━━ DATA SHOWN ━━
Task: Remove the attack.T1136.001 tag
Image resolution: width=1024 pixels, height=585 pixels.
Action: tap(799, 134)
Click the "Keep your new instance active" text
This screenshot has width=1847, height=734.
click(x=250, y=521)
━━━
WORK TASK
The listing above should be transcribed in full, exactly as written.

COMPLETED EXERCISE
Task: Remove the attack.T1136.001 tag
Image resolution: width=1024 pixels, height=585 pixels.
Action: tap(799, 134)
Click the "Keep your new instance active" text
This screenshot has width=1847, height=734.
click(x=250, y=521)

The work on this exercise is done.